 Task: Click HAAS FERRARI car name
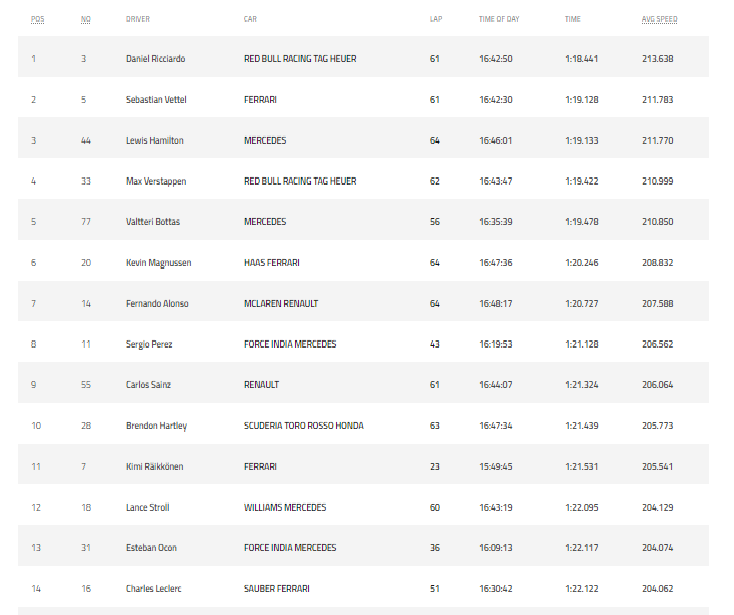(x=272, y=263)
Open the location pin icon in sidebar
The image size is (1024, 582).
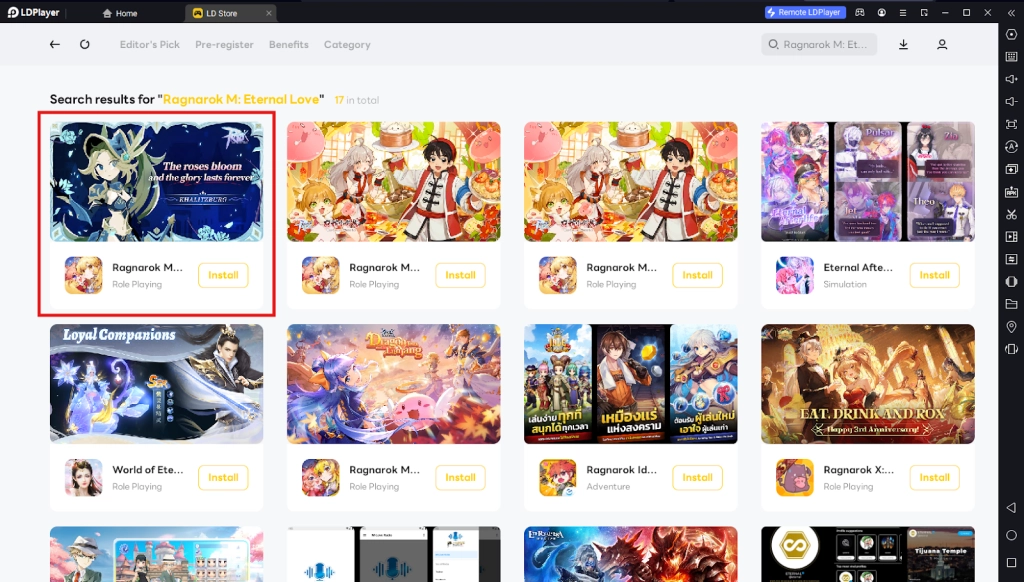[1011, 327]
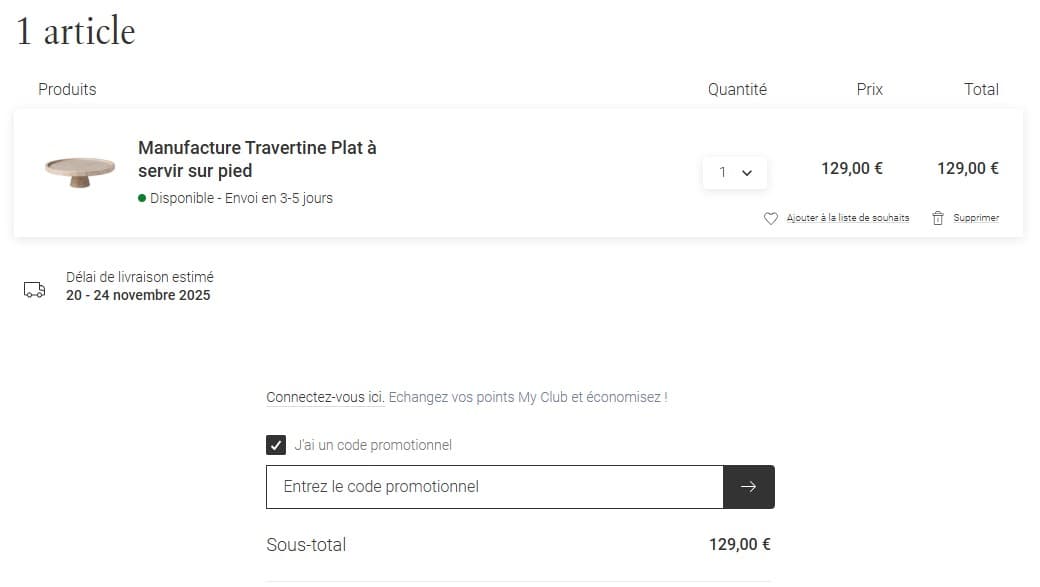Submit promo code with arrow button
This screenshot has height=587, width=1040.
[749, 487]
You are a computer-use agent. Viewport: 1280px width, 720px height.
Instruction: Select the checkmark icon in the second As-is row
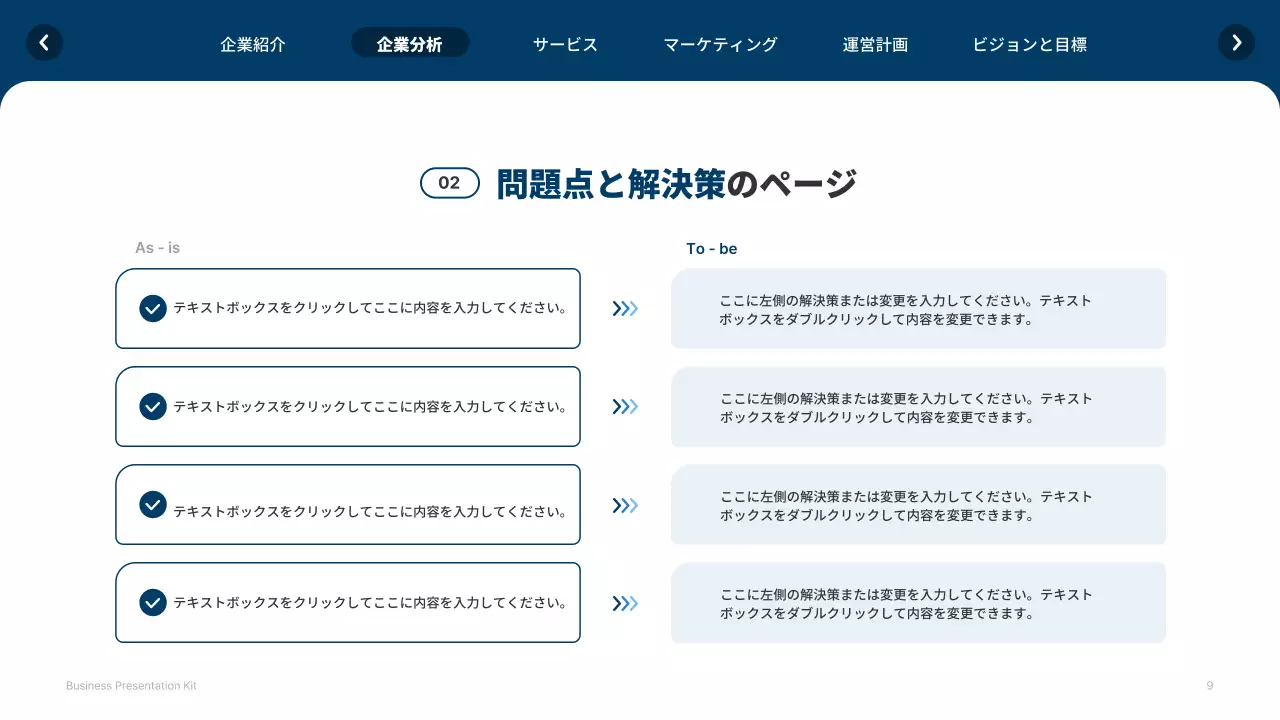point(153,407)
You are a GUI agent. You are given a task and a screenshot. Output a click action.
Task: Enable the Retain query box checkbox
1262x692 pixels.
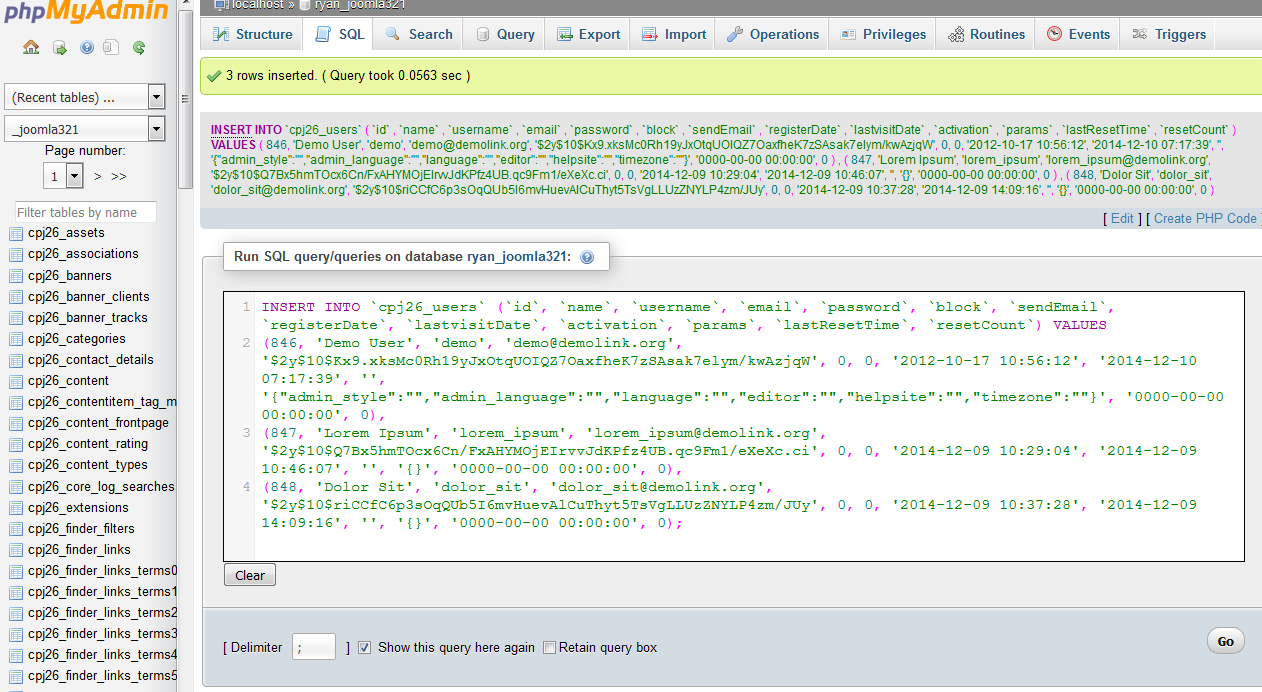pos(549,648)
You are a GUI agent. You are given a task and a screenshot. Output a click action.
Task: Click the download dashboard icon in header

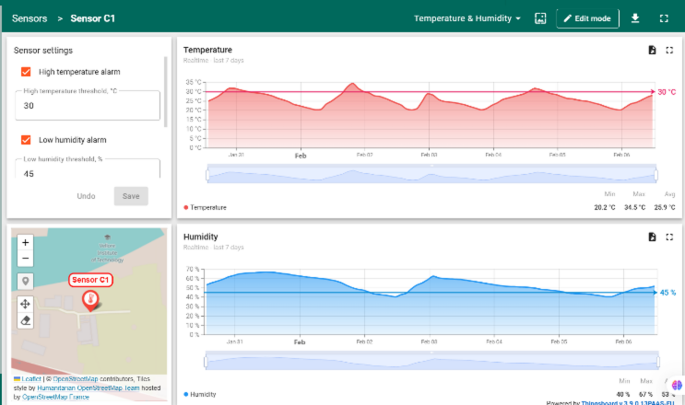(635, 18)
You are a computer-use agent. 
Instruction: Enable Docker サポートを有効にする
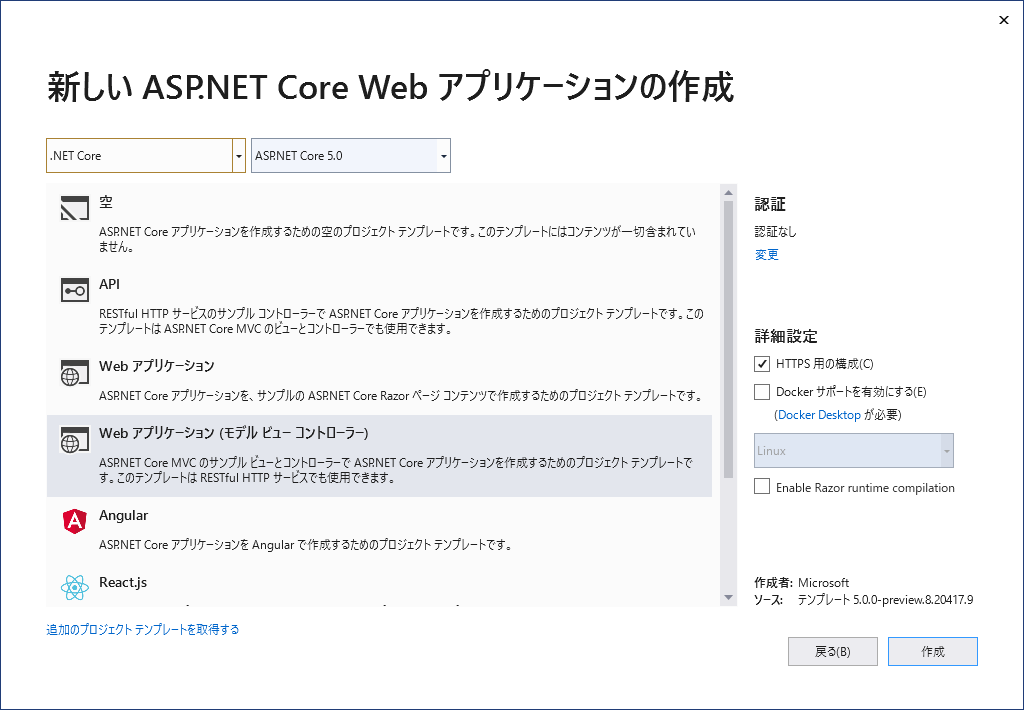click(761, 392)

Exercise directions:
All of the records should be output exactly as they stand, with pictures omitted.

Result of the task:
 Task: Click HAAS FERRARI car name
(x=272, y=263)
Open the location pin icon in sidebar
The image size is (1024, 582).
[1011, 327]
Submit promo code with arrow button
This screenshot has height=587, width=1040.
[749, 487]
You are a computer-use agent. Viewport: 1280px width, 720px height.
Instruction: Select the checkmark icon in the second As-is row
point(153,407)
You are a GUI agent. You are given a task and a screenshot. Output a click action.
Task: Enable the Retain query box checkbox
1262x692 pixels.
pos(549,648)
You are a GUI agent. You are given a task and a screenshot. Output a click action.
Task: Click the download dashboard icon in header

(635, 18)
You are a computer-use agent. 
Instruction: Enable Docker サポートを有効にする
click(761, 392)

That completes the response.